Este é o portão de casa. Não a protege dos ladrões, é uma figura de retórica que se destina a afirmar um princípio de propriedade privada. Neste momento ele parece-me a maior das diferenças entre Portugal e Brasil. No Brasil, é tal o aparato de segurança, tão grande a necessidade de auto-defesa, que as pessoas vivem prisioneiras dentro de suas casas. Todas as portas têm chaves, para sair ou entrar é preciso ir abrindo sucessivas portas. Estive numa casa em que, para ir à marquise, era preciso ir buscar a chave ao chaveiro para abrir a porta. E as grades diante das vivendas? E os textos que enviais a sugerir NÃO ao referendo deste mês sobre o desarmamento?

Só na casa do Bom Primo Walmir Battu não me senti prisioneira dentro de casa. Claro que ele sempre perguntava para onde eu ia, quando saía a conhecer Curitiba. Certo, o detective tinha de saber como procurar os meus restos, caso houvesse um acidente. Os cães cobrem a casa dos lobos, acredito, em especial aquela cadela descarada que se apaixona pelos pés de cadeira e se esfrega nas pernas da gente...

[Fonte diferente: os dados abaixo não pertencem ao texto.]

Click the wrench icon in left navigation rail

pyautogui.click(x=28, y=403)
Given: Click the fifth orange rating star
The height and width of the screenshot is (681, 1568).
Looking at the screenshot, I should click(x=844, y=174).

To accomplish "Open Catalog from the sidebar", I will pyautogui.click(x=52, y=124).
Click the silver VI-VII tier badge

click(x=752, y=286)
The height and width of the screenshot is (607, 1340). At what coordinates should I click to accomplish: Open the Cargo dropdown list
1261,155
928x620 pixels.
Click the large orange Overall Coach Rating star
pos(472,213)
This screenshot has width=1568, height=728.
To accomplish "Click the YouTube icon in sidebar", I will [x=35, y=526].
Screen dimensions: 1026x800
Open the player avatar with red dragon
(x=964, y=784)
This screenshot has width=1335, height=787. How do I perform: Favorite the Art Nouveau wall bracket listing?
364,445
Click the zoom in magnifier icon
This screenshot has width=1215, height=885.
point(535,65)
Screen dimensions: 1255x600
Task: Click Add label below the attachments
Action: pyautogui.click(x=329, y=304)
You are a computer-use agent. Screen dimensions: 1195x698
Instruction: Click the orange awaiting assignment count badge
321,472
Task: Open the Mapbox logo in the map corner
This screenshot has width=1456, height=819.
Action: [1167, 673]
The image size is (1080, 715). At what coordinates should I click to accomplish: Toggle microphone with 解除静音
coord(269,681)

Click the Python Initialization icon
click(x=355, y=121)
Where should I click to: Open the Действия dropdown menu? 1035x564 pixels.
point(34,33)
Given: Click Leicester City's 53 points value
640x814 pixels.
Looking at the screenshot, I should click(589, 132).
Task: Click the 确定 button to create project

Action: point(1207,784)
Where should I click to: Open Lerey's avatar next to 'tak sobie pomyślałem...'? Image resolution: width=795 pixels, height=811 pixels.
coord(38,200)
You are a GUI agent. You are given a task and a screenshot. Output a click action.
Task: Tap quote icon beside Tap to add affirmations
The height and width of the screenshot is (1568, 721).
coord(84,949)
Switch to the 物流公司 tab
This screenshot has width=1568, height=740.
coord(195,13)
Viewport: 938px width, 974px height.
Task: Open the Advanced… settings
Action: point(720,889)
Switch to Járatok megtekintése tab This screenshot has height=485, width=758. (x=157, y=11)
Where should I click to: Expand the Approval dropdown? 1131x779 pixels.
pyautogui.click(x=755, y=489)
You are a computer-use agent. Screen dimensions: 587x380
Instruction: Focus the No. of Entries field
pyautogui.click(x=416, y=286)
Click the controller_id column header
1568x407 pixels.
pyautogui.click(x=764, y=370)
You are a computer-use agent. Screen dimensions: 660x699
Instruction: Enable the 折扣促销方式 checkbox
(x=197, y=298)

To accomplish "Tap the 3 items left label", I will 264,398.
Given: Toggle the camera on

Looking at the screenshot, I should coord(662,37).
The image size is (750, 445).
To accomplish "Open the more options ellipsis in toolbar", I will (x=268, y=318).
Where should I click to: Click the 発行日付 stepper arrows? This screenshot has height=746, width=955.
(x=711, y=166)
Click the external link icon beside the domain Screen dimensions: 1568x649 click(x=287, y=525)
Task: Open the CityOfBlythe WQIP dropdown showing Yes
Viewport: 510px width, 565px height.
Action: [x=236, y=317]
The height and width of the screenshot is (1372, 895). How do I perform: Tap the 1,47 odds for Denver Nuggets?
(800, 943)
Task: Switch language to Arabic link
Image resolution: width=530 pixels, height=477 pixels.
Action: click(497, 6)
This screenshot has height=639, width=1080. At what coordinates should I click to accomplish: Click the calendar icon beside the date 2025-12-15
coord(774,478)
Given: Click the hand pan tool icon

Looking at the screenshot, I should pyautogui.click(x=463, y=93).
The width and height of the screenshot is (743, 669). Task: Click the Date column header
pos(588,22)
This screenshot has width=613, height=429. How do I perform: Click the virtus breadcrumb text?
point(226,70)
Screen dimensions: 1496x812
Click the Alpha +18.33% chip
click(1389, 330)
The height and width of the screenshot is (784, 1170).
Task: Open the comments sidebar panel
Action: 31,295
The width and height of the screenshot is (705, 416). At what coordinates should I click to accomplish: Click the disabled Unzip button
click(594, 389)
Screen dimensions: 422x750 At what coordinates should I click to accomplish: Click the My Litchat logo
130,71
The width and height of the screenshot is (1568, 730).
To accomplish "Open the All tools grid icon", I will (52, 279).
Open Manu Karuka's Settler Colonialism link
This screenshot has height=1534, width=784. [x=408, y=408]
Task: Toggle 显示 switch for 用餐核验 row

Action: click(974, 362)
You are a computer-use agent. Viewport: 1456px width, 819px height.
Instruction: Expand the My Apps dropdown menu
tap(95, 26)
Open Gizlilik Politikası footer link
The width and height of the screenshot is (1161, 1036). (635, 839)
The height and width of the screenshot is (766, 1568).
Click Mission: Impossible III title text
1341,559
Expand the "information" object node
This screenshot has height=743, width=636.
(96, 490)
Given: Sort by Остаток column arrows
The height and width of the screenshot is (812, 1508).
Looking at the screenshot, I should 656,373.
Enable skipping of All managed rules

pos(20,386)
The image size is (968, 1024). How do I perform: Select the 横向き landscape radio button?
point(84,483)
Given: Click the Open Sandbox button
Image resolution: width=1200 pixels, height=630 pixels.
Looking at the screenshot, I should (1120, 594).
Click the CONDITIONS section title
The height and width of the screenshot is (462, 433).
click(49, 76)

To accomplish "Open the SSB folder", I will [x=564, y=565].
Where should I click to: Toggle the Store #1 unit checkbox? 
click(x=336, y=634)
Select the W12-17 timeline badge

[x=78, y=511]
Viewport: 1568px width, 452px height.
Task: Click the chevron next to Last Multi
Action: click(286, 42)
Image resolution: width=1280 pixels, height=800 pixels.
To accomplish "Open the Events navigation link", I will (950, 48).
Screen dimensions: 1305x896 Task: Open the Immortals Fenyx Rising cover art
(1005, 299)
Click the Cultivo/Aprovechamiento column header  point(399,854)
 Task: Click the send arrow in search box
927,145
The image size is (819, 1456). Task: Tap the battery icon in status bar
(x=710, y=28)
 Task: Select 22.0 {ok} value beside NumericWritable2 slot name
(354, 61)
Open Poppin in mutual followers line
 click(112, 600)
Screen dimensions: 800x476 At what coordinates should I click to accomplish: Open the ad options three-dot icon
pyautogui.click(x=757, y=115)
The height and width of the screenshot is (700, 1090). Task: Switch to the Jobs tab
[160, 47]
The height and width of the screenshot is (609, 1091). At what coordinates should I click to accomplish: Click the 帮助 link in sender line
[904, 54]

Nós também temos ladrões, Portugal não é um país virginal, nada disso. De resto, os lugares onde sou invariavelmente vítima de carteiristas são o metro e os autocarros, em Lisboa, e os Preciados, Cortes Inglés e similares shoppings, em Madrid. E a minha mãe não deixa as maçãs na rua podendo metê-las dentro de casa, porque já se sabe que há quem goste de entrar ou de tirar disfarçadamente um fruto da árvore que não lhe pertence, afinal a galinha do vizinho é melhor do que a minha...

Continuo a pensar que nos separa um abismo, o da segurança. Eu saio à noite por essas quelhas e caminhos, quando saímos, a chave de casa fica escondida debaixo de um vaso mesmo à frente da fechadura, e quando estamos em baixo, durante todo o dia a porta de cima fica aberta... Não temos medo? Sim, temos medo do escuro, do papão, das sombras da noite, dos lobos e das raposas em extinção, que não existem por estes lados desde se calhar os romances de Camilo Castelo-Branco, medo esse cuja motivação atribuímos aos ladrões. E temos ladrões, repito. Mas entre nós não há sequer suspeita de um dia vir a fazer-se um referendo sobre o desarmamento dos cidadãos, porque sempre estivemos desarmados. Quando é preciso, improvisa-se. Foi assim que a República, apesar de não ter havido guerras, se apoiou numa quantidade de bons cidadãos, amadores, que se entretinham a fabricar bombas na cozinha, ao serão.